はじめから潤沢な資金がある方は多くありません。社長借入という形で、会社が社長からお金を借りて運営することも多く見受けられます。
しかし、その資金源は社長の生活費であることが多く、限度があります。「何とかなる!」と意気込んで、何とかなればよいのですが、無計画なばかりに会社も家計も破綻してしまうこともよくあります。計画さえきちんとしていれば何とかなったはずのケースも多いのです。
◎ 生活費は一定額を守る
会社の役員の場合には、役員報酬(毎月固定)が支払われます。起業した当時は、この役員報酬も事業資金に回すケースがありますが、役員報酬は生活費ですので、いざというときのためにプールしておくべきです。

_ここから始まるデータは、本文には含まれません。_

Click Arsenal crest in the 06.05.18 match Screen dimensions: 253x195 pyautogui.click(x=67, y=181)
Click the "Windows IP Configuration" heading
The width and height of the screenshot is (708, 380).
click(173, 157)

当初の計画どおり事業を進めていき、きちんと生活費の額を守って経営をしていくのです。そうしないと会社は長く続きませんし、役員も初心を忘れ、会社の事業資金に手をつけることになり、その結果、公私混合が起きてしまうのです。
◎ 人はお金の使い方で評価される
江戸時代末期に疲弊した農村を立て直した二宮尊徳は,借金漬けの農民を救うために、収入の範囲内に支出を抑えて生活することを教えました。同時に必ず貯蓄を行う大切さも教え、さらに日々の仕事を改善して、労働生産性を上げる必要性も教えました。経営者の生活と仕事もこの要領で行なっていくことが成功への早道です。人はお金の稼ぎ方よりも使い方で評価されるものです。お金は賢く使ってください。経営者には、この魔物を上手に操る術が必要です。